- **OBJECTIVES**
a – In the Plisqin introduction, what language is the SQL generator written in?
b – Write the next part of the Plisqin introduction, picking up where it stops.

───── DOCUMENT SEGMENT ─────

On this page:
1.1 Appendable Queries
1.2 Reusable Joins
1.3 Inline Joins
1.4 Aggregates
1.5 Putting it All Together
7.7

1 Introduction

I love relational databases, but SQL usually leaves me disappointed. Plisqin is an SQL generator written in Racket. It is intended to demonstrate some shortcomings of SQL and explore how a better database query language could be designed.

Code is available on GitHub.

Reading Racket Code
This document will contain a lot of Racket code:
> (if (integer? 12.3) "an int" "not an int")

"not an int"

Notice how if and integer? are hyperlinked. Even if you have no Racket/Scheme/Lisp experience, you might be able to follow along by using these links when you are not sure what some code is doing.

The Video Rental Example Schema
Here is a query in Plisqin:
(from r "Rental"

───── SUPPLIED MATERIAL ─────

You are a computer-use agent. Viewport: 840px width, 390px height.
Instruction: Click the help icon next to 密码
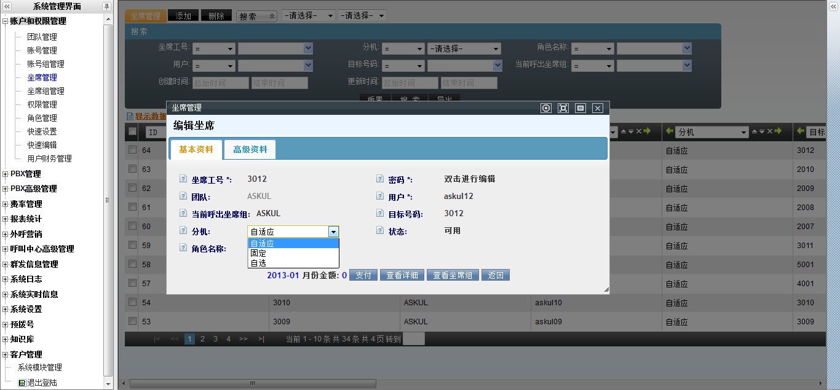(380, 179)
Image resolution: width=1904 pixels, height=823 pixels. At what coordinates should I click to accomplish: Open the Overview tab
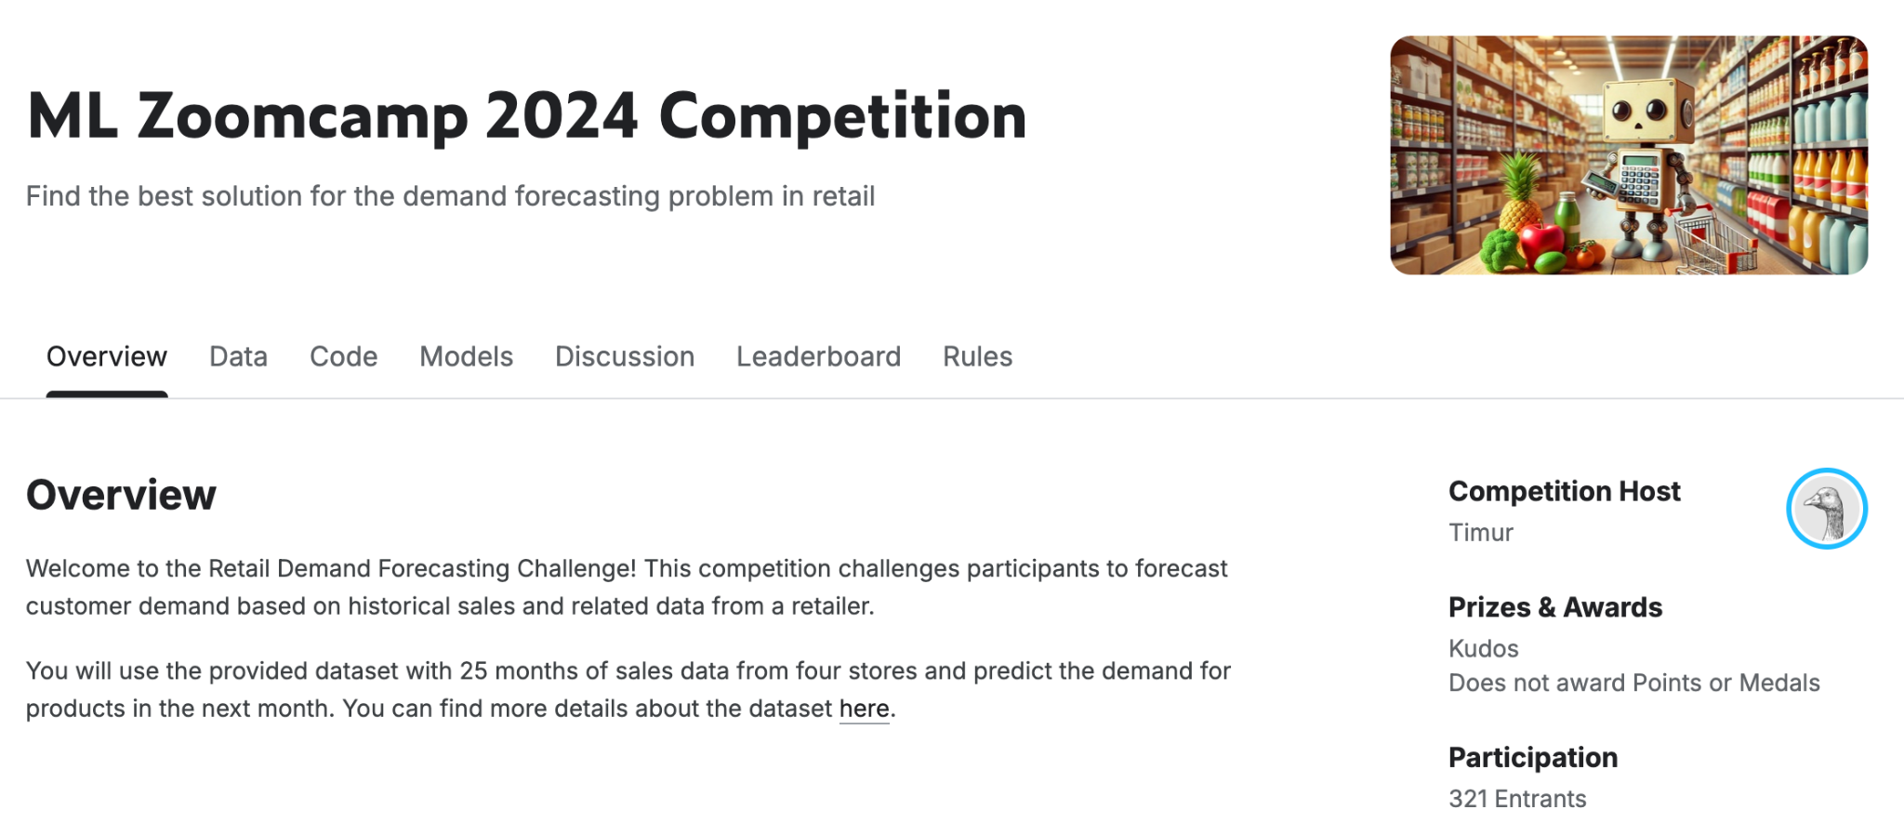pyautogui.click(x=107, y=357)
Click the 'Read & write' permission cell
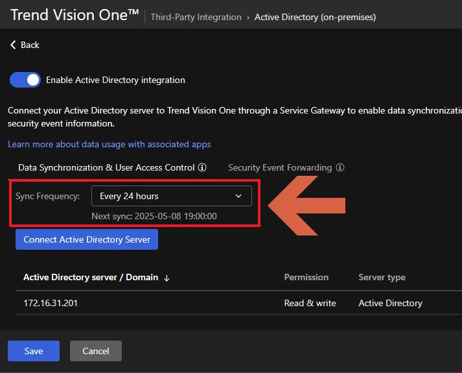The width and height of the screenshot is (462, 373). tap(310, 303)
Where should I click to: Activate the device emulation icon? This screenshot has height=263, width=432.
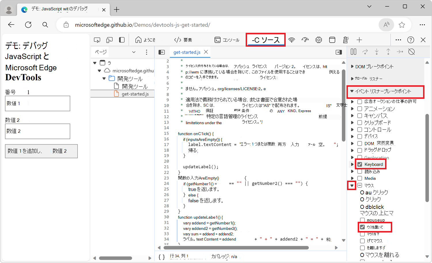109,40
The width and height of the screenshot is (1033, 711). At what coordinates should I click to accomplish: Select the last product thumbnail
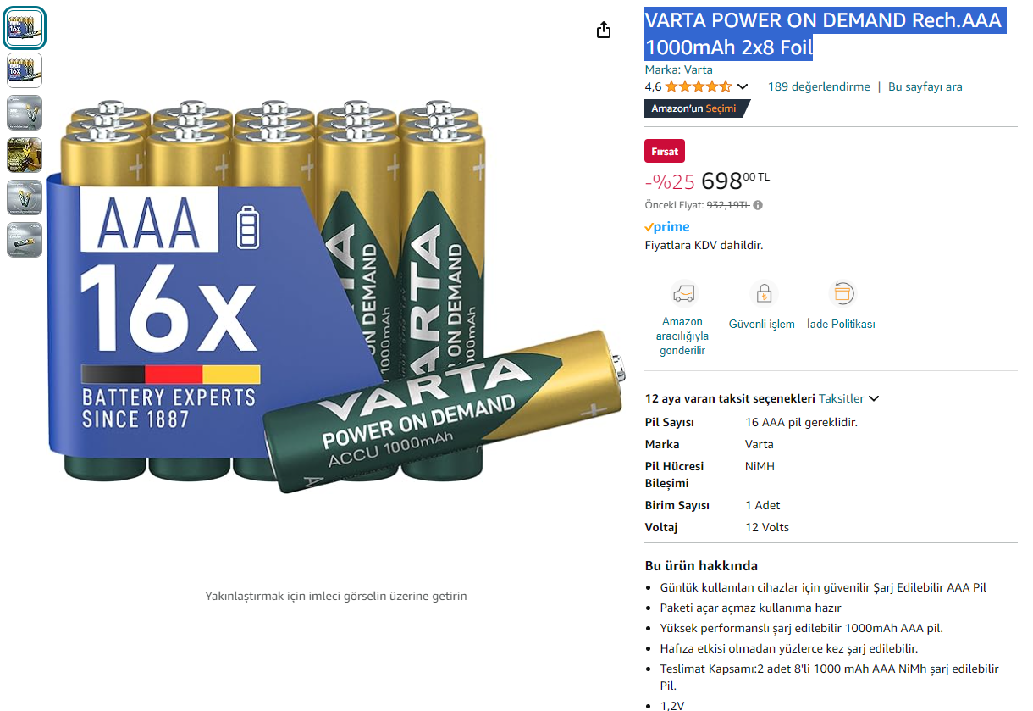coord(25,240)
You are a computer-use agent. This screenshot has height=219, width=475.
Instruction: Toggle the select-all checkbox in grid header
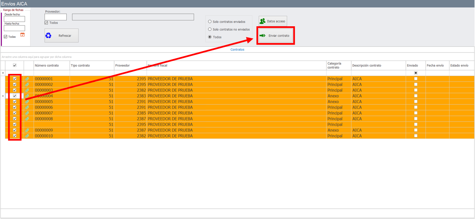[14, 66]
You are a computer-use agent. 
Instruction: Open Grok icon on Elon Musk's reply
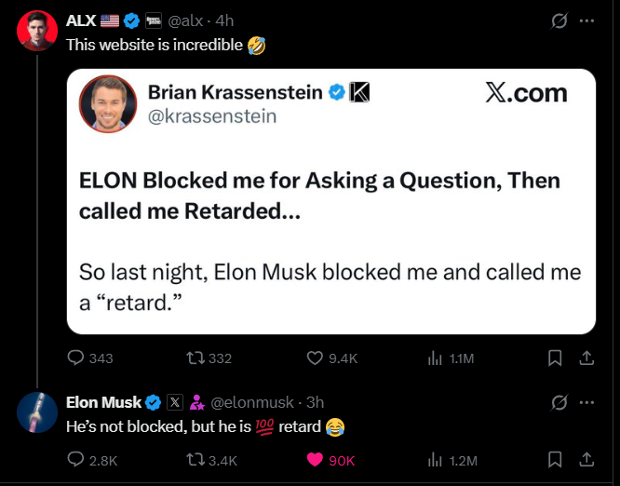coord(559,402)
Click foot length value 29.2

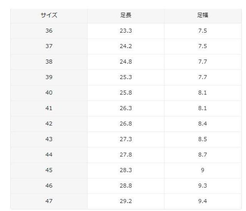coord(126,201)
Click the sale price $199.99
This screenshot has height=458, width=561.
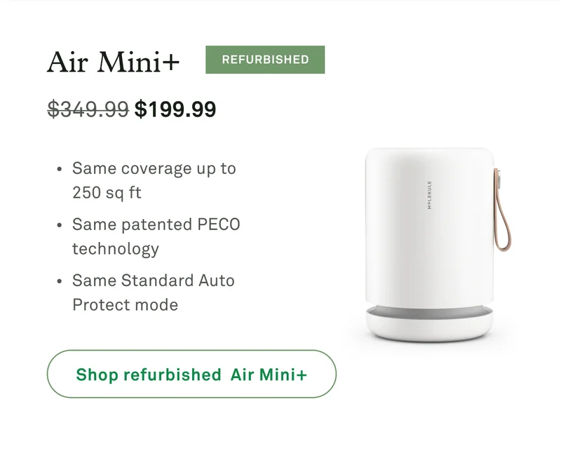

─────

- **THE RESULTS**
a – Racket.

b –
      (where r".RentalId > 100"))

Here is an (almost) equivalent query:
(from r Rental
      (where (RentalId r)" > 100"))

When you see upper-case identifiers such as Rental and RentalId, they almost certainly refer to part of the Video Rental Example Schema. This schema models a brick-and-mortar video rental store (think pre-Netflix). Keep this database diagram handy while reading this document.

1.1 Appendable Queries

The from macro is used to create queries. Here new-releases-1 is defined as a procedure that creates and returns a query. Then we render it to SQL:
> (define (new-releases-1)
    (from i "Item"
          (where i".ReleaseDate > '2018-01-01'")
          (select i".ItemName")))
> (display (to-sql (new-releases-1)))

select

  i.ItemName

from Item i

where i.ReleaseDate > '2018-01-01'

This query has 2 clauses: one where clause and one select clause. It is easy to add more clauses to an existing query. Here, we create new-releases-2 which appends 3 more clauses to new-releases-1:
> (define (new-releases-2)
    (from i (new-releases-1)
          (select i".ReleaseDate")
          (where i".ItemTypeId = 1")
          (order-by i".ReleaseDate asc")))
> (display (to-sql (new-releases-2)))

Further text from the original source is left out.